We never had a chance to play with the original Fractal Design Define XL, so it's tough to draw a direct comparison there. Yet one look at Fractal Design's page for the original tells you that while the Define R4 didn't change much from the R3, the Define XL R2 is a major shift. The original XL didn't support E-ATX; it was more just a conventional Define with a separate drive compartment. This R2, on the other hand, really is a giant Define R4. As it turns out, that bump in size and modest increase in cooling capacity may very well have been all the Define R4 needed.
There are two dead horses I need to bludgeon before we progress any further with this review. First, the quiet chassis to beat are the Deep Silence 1 and 2 from Nanoxia; availability notwithstanding, those two offer the best value and best balance of performance and acoustics. In the XL R2's price bracket, the Deep Silence 1 is basically the bar.
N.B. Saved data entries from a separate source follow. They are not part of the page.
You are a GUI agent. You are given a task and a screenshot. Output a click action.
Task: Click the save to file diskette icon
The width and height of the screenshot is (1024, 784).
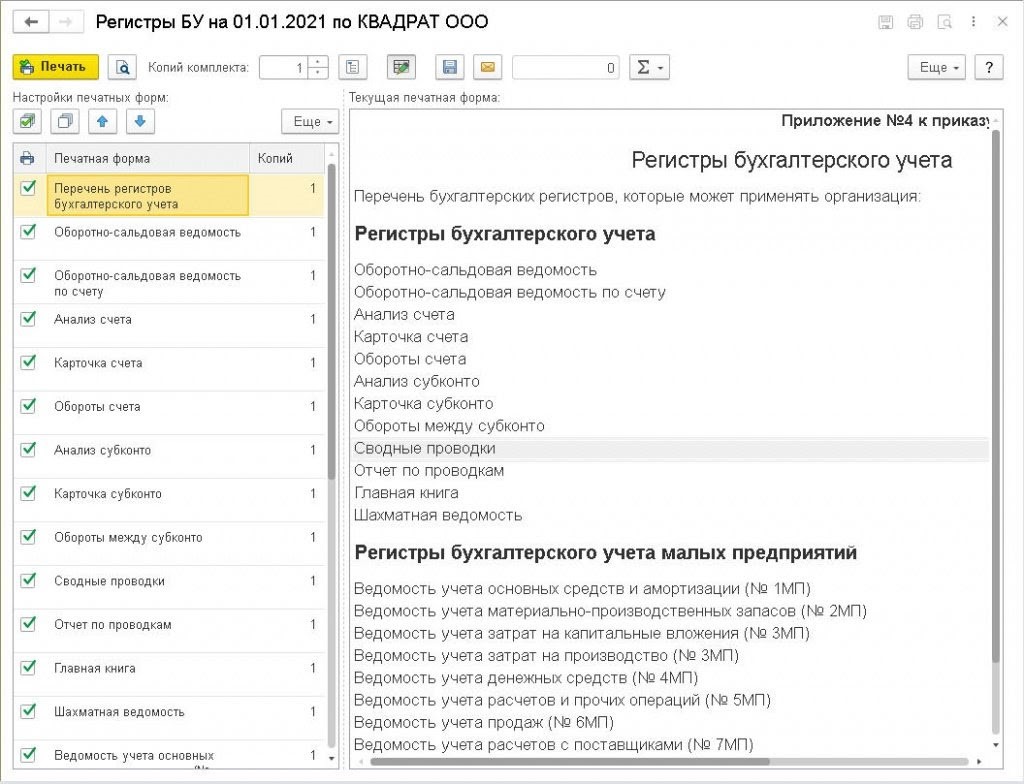(450, 67)
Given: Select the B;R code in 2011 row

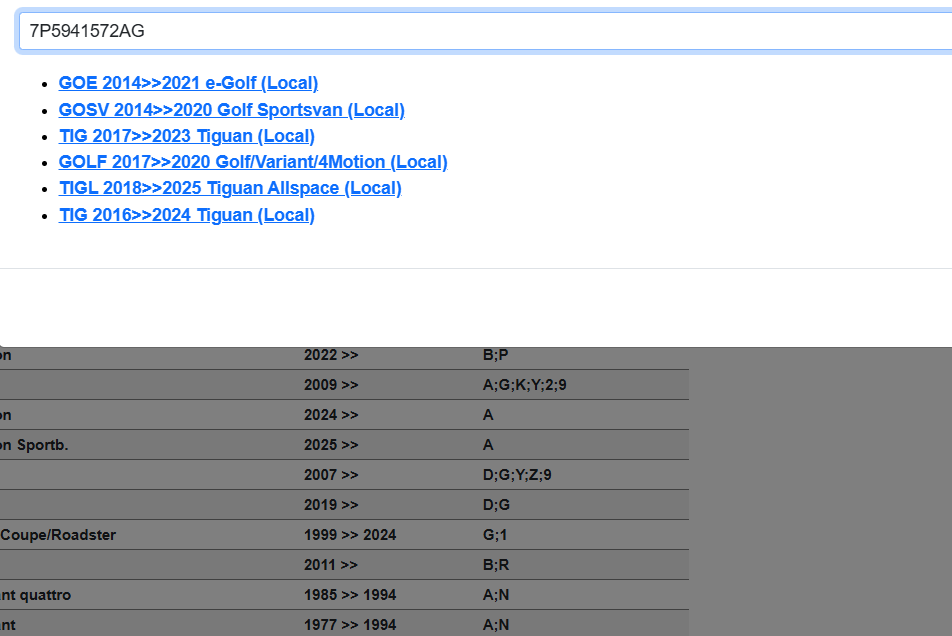Looking at the screenshot, I should pos(496,565).
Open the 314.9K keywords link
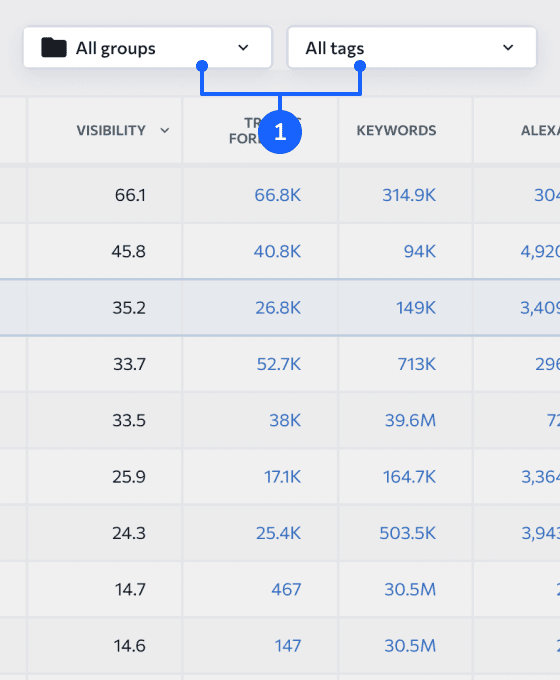 tap(409, 195)
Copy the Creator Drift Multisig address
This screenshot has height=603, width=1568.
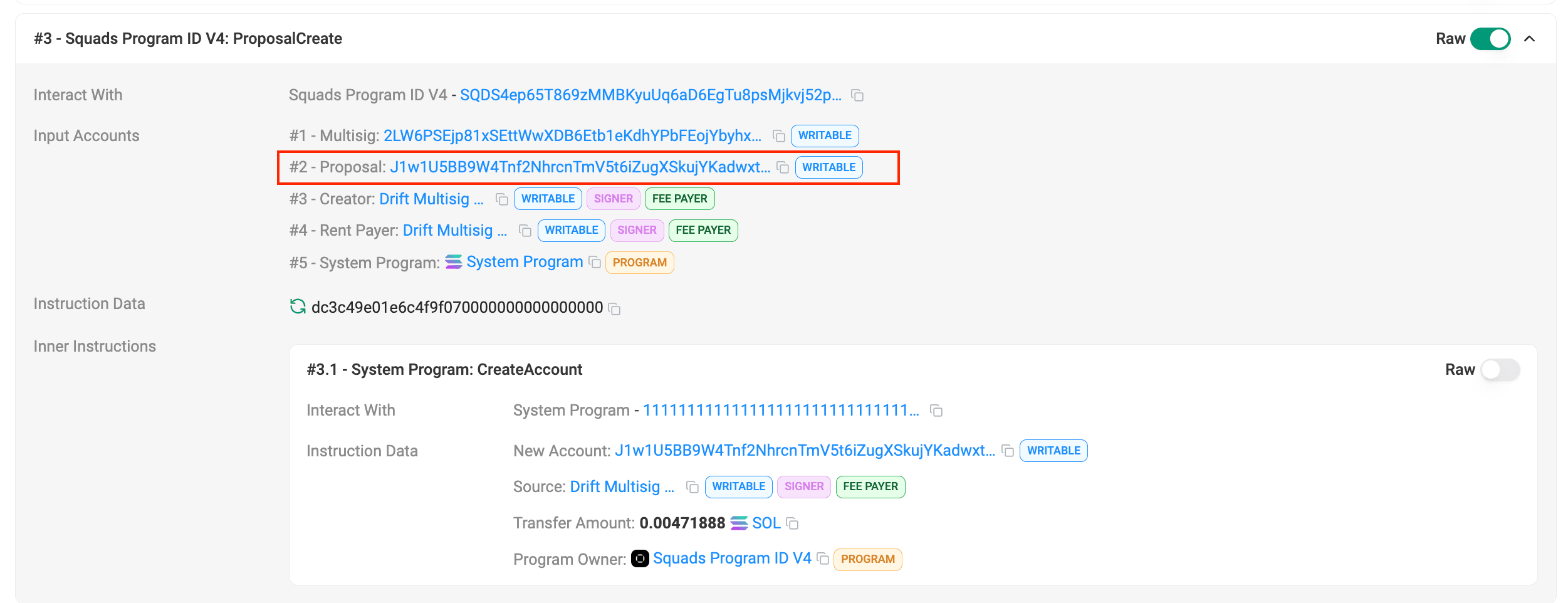[502, 199]

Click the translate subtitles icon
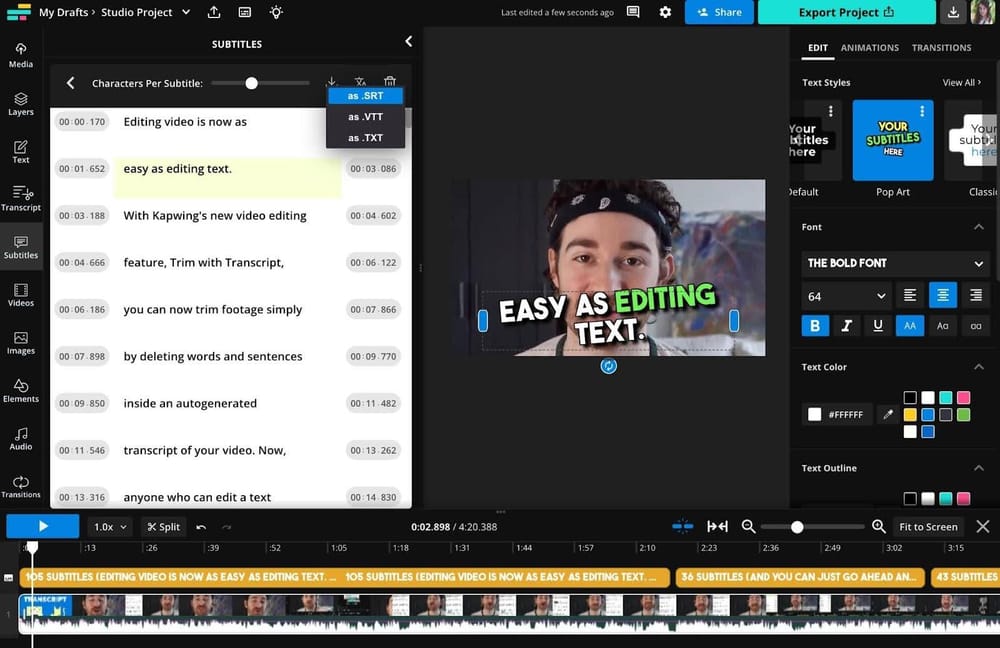point(360,81)
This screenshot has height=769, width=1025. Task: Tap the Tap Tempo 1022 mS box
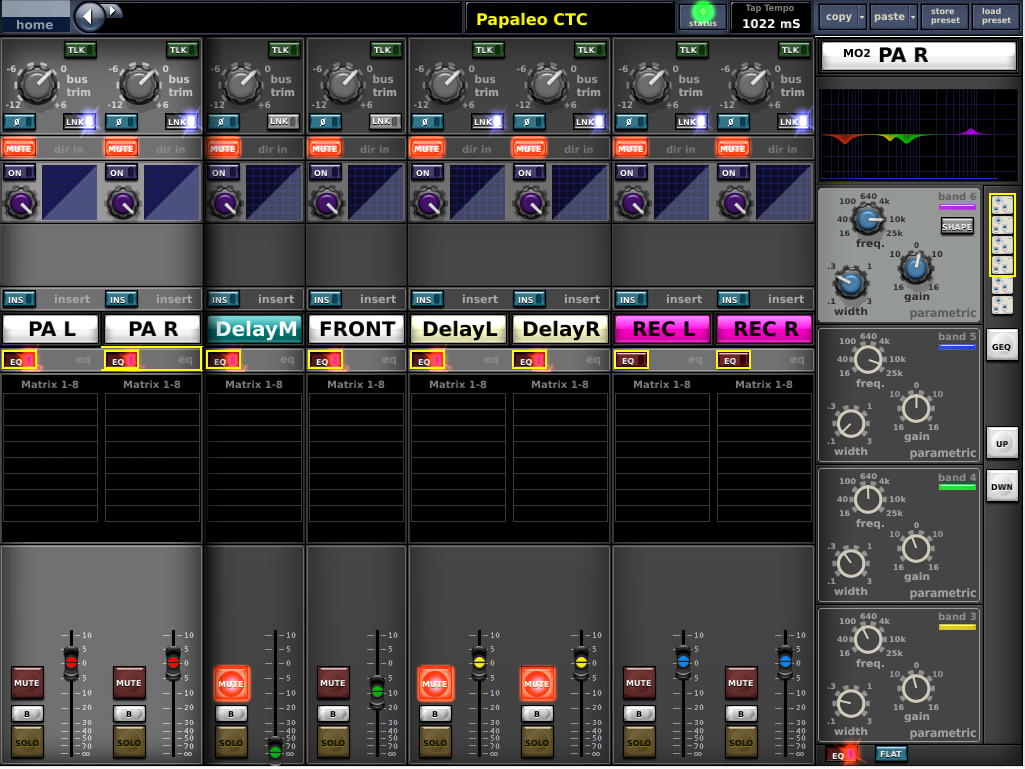[770, 17]
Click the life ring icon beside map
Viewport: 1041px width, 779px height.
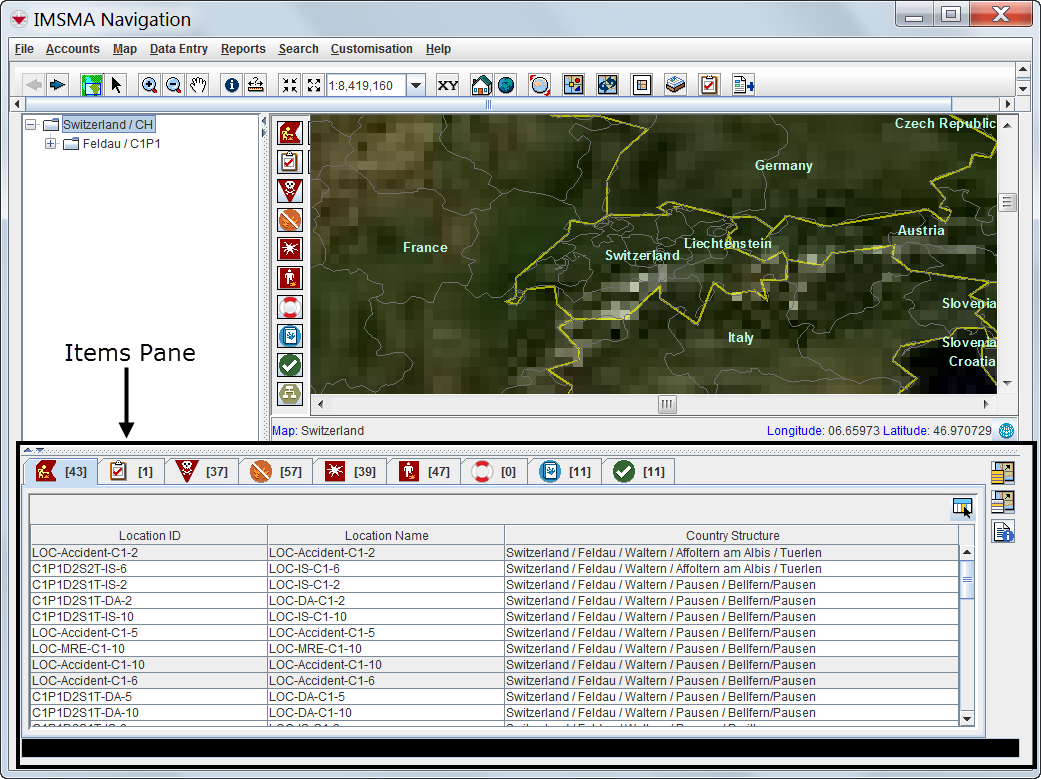coord(289,307)
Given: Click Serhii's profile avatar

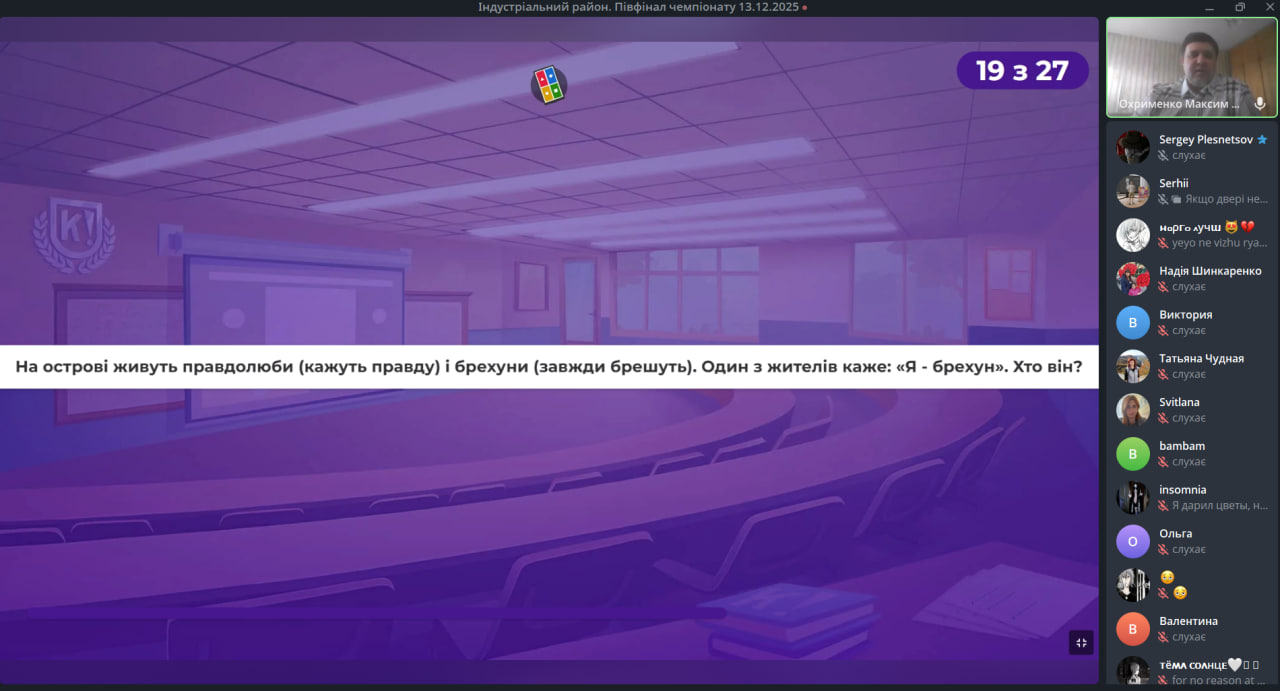Looking at the screenshot, I should 1132,191.
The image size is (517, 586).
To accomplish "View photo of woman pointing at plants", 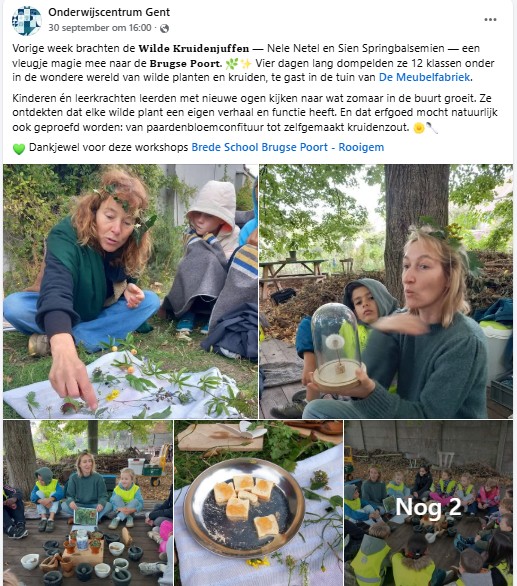I will point(130,291).
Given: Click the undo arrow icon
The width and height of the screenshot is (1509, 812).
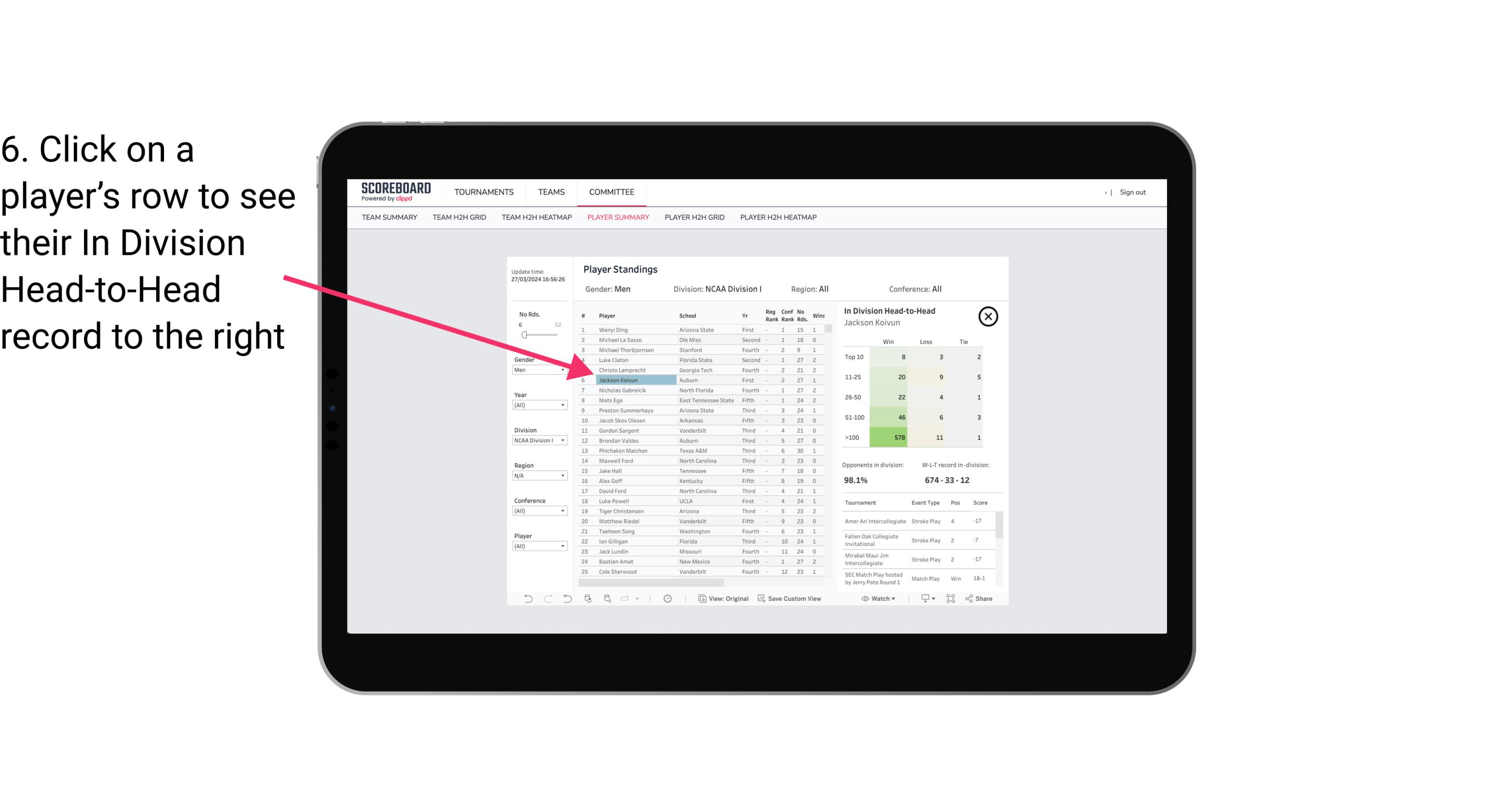Looking at the screenshot, I should 525,600.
Keep in mind, though, that the DS1 is a smaller case than the XL R2, so if you need the extra space, Fractal Design may just win by default.
The other thing to keep in mind is that designing a quiet chassis is basically one of the hardest things a vendor can do. What you're essentially trying to do is get the system inside the case to a noise level low enough that the sound dampening material can do the rest of the job. High end enthusiast cases tend to be very quiet because of their copious high power, low noise airflow. What we want is a case that can get below that already low noise floor. The problem is that doing so means closing off a lot of ventilation; capturing sound means capturing air, and reduced airflow means reduced thermal performance.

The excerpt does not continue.